You haven't fully grokked the concept of the Java Memory Model (JMM).
The JMM works on the basis of so-called Happens-Before/Happens-After relationships. This is how it works:
- Whenever any thread reads a field, we call this 'observing'.^1
- If there is a happens-before/happens-after relationship between line X (happens before) and line Y (happens after), then the JVM guarantees you that you cannot observe the value of a field as it was before X ran, from Y. That is the one and only guarantee that the entire JMM gives you. It makes zero guarantees in any other fashion: It says nothing about what Y's writes do for X (in particular, X may also see Y's writes, which is weird, because didn't Y run after? - and also, it makes no guarantees when there is no HB/HA either: Then Y may see the state as it was before X, or after X, either one can occur!)
- HB/HA and actual time are completely unrelated. If you use a clock to determine that line B occurred after line A, that is no guaranteed that an HB/HA relationship exists between these two, and as a consequence, any writes to fields caused by A are not neccessarily observable in B. Similarly, if line B and A do have an HB/HA relationship, you are guaranteed that you cannot observe any field in a state as it was before A ran from B, but, you don't actually get any guarantee that B will physically (as in, as per the clock) runs after A. Usually it will have to in order to be able to have B observe the changes A made, but if B isn't actually checking anything A wrote, then there is no need for the JVM and the CPU to be careful and the 2 statements can run in parallel, or B can even run before A, HB/HA relationship be damned.
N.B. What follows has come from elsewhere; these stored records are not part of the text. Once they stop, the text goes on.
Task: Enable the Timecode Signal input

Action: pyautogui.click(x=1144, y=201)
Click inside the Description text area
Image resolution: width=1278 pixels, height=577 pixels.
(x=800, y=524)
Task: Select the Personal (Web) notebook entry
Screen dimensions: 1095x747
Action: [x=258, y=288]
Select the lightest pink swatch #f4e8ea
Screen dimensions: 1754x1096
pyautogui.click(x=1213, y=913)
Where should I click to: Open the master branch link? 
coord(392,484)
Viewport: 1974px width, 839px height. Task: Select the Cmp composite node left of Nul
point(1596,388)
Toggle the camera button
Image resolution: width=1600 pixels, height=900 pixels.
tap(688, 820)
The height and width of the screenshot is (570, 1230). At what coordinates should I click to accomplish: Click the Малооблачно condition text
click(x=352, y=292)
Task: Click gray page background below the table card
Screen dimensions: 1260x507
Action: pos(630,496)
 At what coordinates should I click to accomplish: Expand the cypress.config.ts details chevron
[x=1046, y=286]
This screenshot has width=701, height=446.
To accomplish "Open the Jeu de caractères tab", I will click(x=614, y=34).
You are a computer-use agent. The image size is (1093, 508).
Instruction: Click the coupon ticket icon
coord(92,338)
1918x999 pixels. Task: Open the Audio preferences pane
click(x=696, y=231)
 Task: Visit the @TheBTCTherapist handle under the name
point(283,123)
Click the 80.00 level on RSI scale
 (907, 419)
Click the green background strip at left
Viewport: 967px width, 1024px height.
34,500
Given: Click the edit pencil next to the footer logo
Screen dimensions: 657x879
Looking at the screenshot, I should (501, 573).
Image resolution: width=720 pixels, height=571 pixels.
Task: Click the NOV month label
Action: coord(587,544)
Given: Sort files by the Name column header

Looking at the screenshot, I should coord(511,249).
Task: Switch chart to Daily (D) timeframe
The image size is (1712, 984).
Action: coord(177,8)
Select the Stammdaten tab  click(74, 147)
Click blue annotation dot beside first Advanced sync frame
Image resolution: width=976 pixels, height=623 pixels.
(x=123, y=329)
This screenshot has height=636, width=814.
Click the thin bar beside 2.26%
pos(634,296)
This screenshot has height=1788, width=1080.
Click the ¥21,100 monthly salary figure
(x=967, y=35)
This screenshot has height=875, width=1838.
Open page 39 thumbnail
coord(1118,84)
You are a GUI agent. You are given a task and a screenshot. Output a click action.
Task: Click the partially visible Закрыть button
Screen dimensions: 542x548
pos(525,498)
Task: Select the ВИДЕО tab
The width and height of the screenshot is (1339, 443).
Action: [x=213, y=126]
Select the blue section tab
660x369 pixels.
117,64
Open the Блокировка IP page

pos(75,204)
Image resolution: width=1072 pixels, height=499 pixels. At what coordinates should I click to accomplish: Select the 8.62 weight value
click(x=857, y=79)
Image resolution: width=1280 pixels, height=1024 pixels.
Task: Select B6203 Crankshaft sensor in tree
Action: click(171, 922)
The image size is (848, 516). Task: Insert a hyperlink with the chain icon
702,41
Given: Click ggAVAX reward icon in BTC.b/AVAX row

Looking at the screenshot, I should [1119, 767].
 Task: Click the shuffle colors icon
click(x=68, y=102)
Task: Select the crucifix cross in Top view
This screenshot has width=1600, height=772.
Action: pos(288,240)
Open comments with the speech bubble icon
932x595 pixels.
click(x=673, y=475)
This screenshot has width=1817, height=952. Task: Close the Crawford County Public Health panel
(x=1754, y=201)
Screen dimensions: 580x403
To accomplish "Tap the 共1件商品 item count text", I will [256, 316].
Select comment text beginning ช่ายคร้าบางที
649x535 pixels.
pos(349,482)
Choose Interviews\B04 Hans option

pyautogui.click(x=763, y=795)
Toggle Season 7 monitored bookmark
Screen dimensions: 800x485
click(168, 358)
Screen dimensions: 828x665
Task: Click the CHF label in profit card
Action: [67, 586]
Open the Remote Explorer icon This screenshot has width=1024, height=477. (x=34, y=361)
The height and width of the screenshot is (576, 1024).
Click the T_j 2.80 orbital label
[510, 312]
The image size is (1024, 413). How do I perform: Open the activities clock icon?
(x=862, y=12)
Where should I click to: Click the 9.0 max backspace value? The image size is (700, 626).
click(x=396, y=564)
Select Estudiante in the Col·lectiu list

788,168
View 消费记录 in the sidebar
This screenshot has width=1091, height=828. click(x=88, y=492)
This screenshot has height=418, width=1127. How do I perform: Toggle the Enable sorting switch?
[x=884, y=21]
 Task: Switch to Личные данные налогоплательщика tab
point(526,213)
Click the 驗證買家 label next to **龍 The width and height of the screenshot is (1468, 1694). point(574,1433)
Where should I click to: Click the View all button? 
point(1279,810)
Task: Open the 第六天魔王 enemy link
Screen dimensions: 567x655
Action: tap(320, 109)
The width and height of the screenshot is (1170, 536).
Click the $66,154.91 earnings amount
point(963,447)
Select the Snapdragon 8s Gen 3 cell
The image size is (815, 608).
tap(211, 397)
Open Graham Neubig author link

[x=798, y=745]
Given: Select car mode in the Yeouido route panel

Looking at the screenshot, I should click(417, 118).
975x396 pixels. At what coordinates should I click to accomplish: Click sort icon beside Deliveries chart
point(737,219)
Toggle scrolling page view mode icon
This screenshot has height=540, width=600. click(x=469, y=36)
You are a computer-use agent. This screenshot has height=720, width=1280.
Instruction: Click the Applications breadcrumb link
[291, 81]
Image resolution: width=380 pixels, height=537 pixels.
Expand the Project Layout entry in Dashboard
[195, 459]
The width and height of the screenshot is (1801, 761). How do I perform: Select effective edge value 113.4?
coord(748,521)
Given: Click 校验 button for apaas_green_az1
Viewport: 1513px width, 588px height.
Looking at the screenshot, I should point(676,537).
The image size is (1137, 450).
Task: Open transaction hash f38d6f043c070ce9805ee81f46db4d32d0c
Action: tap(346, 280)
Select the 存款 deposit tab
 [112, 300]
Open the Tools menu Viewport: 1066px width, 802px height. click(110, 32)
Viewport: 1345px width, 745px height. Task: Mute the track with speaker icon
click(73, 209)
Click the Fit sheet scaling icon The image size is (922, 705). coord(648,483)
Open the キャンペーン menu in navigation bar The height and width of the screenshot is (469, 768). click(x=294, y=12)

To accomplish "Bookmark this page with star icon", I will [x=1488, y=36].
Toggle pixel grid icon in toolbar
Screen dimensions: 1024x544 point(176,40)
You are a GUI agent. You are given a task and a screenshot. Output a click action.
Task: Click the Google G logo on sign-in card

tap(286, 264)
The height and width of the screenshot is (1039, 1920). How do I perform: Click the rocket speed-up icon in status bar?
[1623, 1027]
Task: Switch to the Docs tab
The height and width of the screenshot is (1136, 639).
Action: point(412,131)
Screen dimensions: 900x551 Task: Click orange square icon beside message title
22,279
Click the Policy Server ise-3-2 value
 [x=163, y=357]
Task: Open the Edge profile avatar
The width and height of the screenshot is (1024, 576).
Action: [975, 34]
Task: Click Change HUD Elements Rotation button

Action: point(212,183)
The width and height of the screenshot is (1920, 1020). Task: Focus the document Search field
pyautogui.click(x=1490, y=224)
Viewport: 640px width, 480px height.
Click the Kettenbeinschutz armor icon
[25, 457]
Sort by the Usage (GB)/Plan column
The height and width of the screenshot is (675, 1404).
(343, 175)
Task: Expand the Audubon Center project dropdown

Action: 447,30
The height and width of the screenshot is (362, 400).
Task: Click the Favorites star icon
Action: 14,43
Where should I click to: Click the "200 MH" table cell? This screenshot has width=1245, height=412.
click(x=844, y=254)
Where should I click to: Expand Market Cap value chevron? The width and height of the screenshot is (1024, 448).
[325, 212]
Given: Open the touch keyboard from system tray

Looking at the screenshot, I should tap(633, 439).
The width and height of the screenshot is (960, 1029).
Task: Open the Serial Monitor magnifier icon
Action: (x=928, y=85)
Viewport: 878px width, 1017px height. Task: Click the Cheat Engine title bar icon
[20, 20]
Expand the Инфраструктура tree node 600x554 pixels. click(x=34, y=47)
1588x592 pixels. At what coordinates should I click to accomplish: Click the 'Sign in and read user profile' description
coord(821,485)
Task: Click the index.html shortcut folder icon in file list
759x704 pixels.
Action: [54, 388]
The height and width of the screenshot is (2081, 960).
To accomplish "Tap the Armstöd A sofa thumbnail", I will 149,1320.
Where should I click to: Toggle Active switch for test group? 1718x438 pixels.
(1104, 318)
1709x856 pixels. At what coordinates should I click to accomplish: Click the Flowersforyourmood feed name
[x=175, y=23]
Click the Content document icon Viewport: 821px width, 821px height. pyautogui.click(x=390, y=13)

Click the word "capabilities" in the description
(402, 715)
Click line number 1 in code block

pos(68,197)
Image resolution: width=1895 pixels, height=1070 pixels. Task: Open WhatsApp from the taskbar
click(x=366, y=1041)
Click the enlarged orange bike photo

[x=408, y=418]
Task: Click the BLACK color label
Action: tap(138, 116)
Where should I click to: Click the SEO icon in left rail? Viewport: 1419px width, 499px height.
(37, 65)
- The guarantee is not a two-way street! Yes, if B 'happens after' A, then you get the guarantee that you cannot observe the state of a field as it was before A. But the reverse is simply not true! If A and B have no HB/HA relationship at all, you get no guarantees. You get instead what I like to call the evil coin.
Whenever there is no HB/HA relationship and the JVM reads a field for you, the JVM will take out the evil coin from its pouch of doom and flip it. Tails, and you get the state as it was before A wrote to it (e.g. you get a local cached copy). Heads, and you get the synchronized version instead.
The coin is evil, in that it doesn't land heads/tails in a nice arbitrary 50/50 chance either way fashion. Nono. It'll land so that your code works great every time you run it today, and every time the test suite runs on the CI server this entire week. And then after it hits the production servers it still lands the way you want it to every time. But 2 weeks from now just as you are giving the demo to the huge potential new customer?
Then it decides to reliably flip the other way on you.
The JMM gives JVMs that power. This seems utterly insane but it does so to let the JVM optimize as much as it does. Any further guarantees would significantly reduce the actual speed of operation of a JVM.
So, you must not let the JVM flip that coin. Establish HB/HA whenever you communicate between 2 threads by way of field writes (almost everything is a field write eventually, keep that in mind!)
How do you establish HB/HA? Many, many ways - you can search for it. The most obvious ones:
- The natural HB/HA: Any line that is 'below' another and runs in the same thread trivially establishes HB/HA. I.e.
x = 5; y = x;
, just like that in a single thread? That x
read obviously will see your write.
- thread starting.
thread.start();
HBs before the first line inside that thread.
synchronized
. Hopping out of a synchronized(x){}
block is guaranteed to HB before the first line of code in the synchronized block of another thread enters a block (on the same x
!)
volatile
access similarly establishes HB/HA though it's very hard to figure out which line actually comes first (it basically says that one of em HBs before the other but which one?), so keep that in mind.
Your code has no HB/HA at all, so the JVM is flipping the evil coin. You can't draw any conclusions here. That stopRequested
may update immediately, it may update next week, it may never update, or it may update in 5 seconds. A JVM that checks the phase of the moon before deciding which of those 4 options to do is 100% a valid java implementation. The only solution is not to let the VM flip that coin, so, establish HB/HA with something.
[1] Computers try to parallelize and apply all sorts of utterly bizarre optimizations. This affects timing (how long things take), and there is no (easy) way to give you timing guarantees, so the JMM simply does not do this. In other words, you can 'see' all sorts of bizarreness if you start timing things out and/or attempting to register the CPU timer (System.nanoTime
) and trying to log the order of things, but if you actually try, do note that almost all ways to log events will cause synchonization and therefore completely invalidate your test. The point is, if you do it right you can observe things running in parallel and even completely out of order. The guarantees aren't about any of this, the guarantees are about reading fields, only.